PROBLEM DESCRIPTION:
Keep only the lines that hold the string "document", filtering out the rest of the entries below.

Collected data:

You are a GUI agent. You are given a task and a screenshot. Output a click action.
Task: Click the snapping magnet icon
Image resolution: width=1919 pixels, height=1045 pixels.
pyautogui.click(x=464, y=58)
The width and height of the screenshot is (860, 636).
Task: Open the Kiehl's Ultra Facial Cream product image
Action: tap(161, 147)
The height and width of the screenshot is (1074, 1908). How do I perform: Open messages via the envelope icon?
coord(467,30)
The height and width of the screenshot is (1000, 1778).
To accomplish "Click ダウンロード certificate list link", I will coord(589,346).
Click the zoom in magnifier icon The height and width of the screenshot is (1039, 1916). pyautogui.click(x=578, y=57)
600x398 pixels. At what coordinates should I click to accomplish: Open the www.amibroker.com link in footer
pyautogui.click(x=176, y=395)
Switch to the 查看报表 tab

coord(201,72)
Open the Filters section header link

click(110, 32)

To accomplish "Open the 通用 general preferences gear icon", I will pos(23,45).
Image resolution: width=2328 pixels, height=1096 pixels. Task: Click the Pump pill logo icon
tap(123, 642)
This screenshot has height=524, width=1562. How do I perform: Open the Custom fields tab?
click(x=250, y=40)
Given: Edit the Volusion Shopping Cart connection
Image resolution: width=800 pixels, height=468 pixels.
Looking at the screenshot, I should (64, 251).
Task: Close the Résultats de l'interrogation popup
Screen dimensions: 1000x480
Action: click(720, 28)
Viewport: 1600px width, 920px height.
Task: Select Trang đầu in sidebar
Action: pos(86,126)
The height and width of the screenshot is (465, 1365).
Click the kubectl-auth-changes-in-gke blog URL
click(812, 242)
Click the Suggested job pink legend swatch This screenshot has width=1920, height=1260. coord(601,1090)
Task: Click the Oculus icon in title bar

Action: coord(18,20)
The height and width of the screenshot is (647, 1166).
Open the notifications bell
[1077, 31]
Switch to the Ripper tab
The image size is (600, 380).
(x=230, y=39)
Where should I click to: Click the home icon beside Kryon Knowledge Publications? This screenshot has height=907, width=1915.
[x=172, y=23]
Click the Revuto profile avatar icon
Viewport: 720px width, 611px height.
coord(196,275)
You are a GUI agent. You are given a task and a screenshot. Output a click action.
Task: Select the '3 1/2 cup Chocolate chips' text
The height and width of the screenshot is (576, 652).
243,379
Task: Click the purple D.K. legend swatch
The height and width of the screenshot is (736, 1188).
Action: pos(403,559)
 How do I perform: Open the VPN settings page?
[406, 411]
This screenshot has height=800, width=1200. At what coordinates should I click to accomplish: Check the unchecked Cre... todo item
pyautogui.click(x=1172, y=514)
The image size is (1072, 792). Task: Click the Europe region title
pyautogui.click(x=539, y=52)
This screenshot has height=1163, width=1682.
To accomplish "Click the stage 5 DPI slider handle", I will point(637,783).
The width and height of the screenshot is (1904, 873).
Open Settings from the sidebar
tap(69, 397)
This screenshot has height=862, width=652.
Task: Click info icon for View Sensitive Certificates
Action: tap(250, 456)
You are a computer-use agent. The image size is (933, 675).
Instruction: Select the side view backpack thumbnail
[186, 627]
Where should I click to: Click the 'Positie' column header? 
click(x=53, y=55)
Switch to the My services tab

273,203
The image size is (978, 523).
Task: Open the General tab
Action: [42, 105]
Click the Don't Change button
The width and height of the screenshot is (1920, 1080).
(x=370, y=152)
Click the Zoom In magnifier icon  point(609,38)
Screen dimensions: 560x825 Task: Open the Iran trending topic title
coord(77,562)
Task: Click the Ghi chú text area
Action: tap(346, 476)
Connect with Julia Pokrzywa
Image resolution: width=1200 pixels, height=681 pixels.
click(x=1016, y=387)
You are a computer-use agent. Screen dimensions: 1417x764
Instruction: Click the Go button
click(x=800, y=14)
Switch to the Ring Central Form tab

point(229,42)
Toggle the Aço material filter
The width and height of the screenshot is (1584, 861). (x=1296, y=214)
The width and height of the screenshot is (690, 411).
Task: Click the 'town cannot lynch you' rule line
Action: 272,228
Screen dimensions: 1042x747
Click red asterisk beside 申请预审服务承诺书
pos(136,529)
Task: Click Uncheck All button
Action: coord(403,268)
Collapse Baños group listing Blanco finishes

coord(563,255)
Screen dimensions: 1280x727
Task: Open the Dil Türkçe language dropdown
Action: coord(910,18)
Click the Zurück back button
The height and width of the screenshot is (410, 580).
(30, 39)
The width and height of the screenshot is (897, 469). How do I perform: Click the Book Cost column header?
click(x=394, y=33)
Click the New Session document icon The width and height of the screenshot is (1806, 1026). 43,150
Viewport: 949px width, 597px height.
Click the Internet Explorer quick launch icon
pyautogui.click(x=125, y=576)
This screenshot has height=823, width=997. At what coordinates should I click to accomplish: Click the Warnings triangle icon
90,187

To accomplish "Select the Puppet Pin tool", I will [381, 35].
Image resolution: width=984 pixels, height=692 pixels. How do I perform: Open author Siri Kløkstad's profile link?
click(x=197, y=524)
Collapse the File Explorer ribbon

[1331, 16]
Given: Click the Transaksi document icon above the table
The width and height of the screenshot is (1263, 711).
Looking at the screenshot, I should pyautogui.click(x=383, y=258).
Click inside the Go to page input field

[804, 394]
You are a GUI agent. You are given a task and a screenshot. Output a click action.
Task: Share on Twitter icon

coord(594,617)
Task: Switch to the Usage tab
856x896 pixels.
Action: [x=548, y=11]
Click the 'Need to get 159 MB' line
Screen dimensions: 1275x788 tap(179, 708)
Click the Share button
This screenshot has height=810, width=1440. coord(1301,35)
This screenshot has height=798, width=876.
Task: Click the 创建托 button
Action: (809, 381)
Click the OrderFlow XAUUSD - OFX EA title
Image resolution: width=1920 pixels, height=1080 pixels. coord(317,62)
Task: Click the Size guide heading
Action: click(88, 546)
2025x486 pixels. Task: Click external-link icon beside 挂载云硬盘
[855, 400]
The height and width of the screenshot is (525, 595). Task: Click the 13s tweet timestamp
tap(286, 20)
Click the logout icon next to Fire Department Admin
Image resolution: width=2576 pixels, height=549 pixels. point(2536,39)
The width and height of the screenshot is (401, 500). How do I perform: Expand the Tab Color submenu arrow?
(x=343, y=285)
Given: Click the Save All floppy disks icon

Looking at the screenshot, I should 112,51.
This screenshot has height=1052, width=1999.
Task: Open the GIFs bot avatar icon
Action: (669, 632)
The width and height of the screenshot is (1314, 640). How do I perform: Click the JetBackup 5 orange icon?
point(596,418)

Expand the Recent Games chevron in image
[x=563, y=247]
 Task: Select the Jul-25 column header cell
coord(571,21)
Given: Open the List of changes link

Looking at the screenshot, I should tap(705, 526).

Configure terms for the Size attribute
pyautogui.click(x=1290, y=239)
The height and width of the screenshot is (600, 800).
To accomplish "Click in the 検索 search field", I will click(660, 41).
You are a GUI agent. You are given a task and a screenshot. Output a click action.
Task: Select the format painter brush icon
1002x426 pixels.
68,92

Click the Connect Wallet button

SOLUTION FOR THIS PROBLEM:
Click the New Session document icon The width and height of the screenshot is (1806, 1026). 43,150
Given: Click the Transaksi document icon above the table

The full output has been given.